貸倒れの金額に消費税及び地方消費税が含まれている場合には、貸倒れの金額の合計額に108分の6.3を掛けて貸倒れとなった売掛金等に含まれる消費税額を計算し、その消費税額につき1円未満の端数を切り捨てた金額が課税売上げに対する消費税額から控除する消費税額となります。
貸倒れとして消費税額を控除するためには、債権の切捨ての事実を証する書類その他貸倒れの事実を明らかにする書面の保存をしておくことが必要です。(国税庁のHP参照)
<注意すべき事項>
1.税率について
貸倒れた消費税額を計算する際、現在の税率で計算していませんか?
控除が認められる金額は「納めた消費税額」をもとに計算されるため、消費税が3%や5%だったときの債権については、その当時の税率で計算します。
2.控除漏れが多いケースについて
簡易課税制度を適用しているからといって、貸倒れに係る税額控除を失念していませんか?
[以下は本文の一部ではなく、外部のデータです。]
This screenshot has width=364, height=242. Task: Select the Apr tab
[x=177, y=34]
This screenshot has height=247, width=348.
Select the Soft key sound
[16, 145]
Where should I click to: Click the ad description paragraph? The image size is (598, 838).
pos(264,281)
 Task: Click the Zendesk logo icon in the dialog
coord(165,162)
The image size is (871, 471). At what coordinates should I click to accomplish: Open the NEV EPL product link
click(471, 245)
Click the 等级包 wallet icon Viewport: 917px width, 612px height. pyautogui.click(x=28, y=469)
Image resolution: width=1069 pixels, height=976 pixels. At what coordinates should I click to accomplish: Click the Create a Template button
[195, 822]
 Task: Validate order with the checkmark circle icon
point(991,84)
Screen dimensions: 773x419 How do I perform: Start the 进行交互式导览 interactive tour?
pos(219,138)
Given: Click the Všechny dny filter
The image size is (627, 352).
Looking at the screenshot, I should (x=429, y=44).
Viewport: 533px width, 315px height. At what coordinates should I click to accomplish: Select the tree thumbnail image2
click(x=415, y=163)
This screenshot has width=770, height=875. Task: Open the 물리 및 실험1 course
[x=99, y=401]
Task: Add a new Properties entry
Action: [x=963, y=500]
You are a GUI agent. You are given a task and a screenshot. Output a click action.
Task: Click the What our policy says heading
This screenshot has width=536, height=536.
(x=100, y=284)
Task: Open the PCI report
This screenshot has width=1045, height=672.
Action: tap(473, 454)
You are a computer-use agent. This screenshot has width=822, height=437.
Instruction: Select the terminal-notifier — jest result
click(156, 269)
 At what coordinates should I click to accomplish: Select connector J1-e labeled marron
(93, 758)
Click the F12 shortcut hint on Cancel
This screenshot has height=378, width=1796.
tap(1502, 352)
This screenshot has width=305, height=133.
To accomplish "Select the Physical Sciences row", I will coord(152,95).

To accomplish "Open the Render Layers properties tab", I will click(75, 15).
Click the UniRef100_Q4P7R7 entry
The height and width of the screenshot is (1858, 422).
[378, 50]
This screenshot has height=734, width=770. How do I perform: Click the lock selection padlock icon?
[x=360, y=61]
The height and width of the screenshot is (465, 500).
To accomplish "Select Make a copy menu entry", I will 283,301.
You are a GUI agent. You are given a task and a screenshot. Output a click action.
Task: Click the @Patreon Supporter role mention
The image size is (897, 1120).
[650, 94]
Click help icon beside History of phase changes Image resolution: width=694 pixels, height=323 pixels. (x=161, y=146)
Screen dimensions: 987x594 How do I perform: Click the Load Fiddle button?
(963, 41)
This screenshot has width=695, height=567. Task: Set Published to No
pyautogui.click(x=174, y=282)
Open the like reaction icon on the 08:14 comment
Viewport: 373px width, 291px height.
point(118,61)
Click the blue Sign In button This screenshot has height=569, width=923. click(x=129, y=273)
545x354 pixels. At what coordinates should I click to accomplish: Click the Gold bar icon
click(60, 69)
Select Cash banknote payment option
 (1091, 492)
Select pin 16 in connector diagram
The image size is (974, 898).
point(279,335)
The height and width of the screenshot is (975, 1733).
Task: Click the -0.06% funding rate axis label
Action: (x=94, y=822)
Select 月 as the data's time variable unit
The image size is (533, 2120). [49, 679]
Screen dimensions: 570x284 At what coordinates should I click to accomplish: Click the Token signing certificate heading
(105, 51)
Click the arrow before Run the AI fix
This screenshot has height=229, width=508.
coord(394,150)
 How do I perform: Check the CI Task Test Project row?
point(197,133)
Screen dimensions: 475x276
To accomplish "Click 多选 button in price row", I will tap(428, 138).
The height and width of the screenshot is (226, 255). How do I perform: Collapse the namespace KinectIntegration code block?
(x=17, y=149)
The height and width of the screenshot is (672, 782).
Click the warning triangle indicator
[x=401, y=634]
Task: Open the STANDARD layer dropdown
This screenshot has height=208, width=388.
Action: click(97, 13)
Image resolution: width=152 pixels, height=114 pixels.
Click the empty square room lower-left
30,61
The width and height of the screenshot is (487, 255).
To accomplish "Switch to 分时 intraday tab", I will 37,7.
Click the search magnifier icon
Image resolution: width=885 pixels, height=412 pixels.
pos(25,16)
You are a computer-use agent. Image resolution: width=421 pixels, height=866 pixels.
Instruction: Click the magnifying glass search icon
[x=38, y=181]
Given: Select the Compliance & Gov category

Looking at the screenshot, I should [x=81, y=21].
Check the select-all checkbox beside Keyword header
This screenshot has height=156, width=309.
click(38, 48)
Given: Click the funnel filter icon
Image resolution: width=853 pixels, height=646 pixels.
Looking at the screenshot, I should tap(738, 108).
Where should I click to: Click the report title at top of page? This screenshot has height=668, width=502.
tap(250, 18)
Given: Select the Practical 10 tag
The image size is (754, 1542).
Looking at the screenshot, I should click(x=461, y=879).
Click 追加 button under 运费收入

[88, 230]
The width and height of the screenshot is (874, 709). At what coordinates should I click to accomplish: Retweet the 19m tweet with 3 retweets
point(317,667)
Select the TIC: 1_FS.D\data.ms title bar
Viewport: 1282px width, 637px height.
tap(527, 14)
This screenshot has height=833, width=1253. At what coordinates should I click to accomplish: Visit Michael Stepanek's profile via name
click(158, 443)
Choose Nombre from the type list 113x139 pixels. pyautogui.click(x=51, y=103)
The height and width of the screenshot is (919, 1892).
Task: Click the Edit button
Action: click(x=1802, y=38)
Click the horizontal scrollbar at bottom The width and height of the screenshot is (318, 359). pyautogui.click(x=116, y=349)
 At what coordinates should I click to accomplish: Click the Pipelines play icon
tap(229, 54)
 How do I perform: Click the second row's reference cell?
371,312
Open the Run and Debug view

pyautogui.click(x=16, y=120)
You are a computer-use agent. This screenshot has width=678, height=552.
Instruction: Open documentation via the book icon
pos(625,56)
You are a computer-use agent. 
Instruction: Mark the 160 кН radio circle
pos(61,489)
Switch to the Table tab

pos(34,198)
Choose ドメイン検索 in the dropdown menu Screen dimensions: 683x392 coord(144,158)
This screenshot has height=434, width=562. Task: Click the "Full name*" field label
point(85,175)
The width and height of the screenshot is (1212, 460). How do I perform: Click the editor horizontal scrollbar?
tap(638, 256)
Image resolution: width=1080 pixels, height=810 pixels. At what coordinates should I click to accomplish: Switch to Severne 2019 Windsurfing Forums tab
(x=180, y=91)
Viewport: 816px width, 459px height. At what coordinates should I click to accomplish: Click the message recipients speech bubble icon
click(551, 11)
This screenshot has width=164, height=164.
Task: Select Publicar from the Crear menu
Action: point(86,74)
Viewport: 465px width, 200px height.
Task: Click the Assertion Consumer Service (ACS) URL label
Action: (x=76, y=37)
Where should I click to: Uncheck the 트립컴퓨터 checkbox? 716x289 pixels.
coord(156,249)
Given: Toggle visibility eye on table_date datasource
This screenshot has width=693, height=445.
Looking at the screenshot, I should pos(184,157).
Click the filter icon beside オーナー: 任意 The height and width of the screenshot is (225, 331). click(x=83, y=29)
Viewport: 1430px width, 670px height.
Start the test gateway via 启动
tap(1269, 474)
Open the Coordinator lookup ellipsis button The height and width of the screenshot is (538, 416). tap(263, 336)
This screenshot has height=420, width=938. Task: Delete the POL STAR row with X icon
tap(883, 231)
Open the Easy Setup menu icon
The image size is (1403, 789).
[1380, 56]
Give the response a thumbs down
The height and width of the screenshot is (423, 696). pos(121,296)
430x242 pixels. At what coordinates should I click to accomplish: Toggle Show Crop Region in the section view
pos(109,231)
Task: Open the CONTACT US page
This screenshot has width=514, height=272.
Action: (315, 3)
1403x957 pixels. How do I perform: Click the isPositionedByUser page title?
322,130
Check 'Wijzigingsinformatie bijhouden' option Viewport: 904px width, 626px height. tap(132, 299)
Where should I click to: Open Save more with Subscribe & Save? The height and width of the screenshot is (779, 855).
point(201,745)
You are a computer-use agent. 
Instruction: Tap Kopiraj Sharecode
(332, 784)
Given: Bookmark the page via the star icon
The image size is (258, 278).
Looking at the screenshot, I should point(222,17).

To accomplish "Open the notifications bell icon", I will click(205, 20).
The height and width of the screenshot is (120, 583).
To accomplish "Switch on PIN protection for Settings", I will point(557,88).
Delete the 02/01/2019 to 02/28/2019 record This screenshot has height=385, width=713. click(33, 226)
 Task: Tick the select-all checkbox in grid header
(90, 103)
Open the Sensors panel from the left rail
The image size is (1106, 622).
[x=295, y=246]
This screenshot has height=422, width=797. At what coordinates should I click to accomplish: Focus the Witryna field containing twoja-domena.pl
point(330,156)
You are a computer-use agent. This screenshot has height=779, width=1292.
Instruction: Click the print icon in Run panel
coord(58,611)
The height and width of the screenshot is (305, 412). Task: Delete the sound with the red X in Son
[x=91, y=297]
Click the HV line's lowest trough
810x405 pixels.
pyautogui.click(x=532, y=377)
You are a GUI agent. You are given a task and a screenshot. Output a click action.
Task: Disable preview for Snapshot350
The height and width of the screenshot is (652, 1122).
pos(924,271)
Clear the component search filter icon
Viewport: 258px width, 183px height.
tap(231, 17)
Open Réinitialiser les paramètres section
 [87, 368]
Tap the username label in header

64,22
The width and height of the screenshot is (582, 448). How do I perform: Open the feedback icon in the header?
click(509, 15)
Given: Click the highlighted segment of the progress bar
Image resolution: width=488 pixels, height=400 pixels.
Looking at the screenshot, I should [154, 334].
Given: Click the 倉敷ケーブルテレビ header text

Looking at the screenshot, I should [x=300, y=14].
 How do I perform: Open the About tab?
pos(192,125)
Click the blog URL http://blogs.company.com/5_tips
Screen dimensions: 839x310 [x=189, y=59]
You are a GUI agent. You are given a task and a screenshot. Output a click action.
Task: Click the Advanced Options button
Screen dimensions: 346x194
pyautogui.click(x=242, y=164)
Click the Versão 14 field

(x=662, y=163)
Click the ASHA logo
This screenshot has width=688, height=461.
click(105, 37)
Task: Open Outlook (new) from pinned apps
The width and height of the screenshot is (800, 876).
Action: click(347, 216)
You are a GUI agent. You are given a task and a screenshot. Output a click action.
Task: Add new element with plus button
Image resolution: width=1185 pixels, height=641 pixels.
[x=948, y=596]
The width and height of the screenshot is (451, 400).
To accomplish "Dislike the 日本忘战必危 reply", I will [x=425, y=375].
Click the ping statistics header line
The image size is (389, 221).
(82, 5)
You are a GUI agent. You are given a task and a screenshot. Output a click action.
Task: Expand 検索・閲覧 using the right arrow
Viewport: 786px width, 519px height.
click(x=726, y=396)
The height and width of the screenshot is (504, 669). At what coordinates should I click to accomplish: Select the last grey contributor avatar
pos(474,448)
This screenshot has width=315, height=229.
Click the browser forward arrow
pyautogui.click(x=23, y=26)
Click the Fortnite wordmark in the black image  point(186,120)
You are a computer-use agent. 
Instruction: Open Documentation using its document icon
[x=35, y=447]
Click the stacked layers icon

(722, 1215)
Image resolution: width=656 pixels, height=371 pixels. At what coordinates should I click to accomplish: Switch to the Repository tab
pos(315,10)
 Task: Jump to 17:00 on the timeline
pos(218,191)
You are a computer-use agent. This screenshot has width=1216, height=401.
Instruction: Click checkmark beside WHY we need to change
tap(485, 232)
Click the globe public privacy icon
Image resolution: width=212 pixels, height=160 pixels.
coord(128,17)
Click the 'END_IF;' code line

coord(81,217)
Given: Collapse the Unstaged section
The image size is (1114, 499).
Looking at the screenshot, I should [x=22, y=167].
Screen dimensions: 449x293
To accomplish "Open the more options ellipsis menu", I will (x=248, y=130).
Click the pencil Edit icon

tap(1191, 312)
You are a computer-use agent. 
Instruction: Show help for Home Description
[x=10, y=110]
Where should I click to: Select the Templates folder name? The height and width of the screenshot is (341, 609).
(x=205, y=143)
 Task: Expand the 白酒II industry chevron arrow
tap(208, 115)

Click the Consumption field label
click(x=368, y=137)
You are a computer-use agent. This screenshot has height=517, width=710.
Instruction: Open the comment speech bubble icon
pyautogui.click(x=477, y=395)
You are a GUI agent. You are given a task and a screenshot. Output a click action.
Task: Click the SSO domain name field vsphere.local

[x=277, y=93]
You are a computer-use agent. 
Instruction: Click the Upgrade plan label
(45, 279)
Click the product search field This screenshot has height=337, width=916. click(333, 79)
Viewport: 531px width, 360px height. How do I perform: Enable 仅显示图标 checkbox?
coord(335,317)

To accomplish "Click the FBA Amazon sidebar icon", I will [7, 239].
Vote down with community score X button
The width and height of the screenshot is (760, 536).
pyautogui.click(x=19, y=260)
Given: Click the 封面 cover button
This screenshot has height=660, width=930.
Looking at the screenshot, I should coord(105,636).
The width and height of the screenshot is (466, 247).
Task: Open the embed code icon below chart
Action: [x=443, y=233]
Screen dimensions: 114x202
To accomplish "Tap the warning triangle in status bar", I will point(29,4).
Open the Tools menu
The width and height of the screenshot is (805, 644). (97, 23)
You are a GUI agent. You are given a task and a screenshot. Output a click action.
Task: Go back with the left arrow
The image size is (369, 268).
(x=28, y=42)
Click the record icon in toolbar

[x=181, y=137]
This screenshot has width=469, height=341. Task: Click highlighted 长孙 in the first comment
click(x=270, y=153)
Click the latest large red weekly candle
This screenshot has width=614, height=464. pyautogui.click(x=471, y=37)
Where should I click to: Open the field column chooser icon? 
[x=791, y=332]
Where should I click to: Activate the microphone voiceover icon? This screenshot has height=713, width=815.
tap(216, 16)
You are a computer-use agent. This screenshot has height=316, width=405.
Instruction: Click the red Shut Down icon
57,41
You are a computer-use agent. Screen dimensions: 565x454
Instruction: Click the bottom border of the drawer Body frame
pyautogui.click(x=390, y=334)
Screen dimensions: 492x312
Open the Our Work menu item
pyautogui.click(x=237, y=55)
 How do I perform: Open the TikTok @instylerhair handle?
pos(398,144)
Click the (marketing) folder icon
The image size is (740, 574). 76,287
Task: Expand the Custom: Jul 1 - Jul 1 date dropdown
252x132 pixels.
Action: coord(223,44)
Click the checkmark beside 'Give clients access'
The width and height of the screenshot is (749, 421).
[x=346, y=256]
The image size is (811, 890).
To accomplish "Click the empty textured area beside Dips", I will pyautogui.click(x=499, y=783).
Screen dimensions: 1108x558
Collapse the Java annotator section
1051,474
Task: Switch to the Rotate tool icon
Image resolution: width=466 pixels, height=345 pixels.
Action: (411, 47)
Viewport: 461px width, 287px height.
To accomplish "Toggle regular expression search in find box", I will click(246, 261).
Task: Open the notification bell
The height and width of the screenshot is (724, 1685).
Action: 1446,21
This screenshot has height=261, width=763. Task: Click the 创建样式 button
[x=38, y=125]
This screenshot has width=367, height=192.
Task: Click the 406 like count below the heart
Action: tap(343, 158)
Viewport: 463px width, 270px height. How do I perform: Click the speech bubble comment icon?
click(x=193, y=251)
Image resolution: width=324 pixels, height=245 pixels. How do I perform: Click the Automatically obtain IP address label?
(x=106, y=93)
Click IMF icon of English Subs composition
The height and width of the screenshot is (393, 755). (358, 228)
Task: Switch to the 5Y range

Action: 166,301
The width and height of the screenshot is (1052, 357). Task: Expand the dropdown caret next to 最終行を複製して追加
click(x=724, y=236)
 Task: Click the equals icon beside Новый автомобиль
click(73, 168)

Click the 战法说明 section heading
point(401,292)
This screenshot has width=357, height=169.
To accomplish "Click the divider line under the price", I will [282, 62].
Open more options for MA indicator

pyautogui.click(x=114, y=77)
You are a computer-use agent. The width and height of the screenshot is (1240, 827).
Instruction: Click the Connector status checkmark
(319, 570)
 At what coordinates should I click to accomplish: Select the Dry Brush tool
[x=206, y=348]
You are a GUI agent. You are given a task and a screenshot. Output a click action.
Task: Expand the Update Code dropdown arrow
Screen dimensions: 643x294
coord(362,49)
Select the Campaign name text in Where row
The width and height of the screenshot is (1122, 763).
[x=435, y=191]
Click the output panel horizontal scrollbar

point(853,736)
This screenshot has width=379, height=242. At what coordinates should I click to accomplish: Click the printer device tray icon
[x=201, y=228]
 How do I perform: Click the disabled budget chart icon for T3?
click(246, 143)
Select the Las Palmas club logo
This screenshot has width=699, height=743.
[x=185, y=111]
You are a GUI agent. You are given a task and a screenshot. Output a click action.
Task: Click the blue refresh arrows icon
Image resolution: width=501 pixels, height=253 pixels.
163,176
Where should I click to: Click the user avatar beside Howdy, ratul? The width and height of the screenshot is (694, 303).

簡易課税制度を適用して仕入率による概算の消費税額を計算している場合にも、貸倒れによる消費税額の控除は認められます。
3.もし回収できた場合
貸倒れの処理を正しく行ったあと、回収できた場合の処理について
貸倒れによる税額の控除を受けた債権について、その後回収することができた場合には、その回収できた金額のうち消費税の相当額については改めて納め直す必要があります。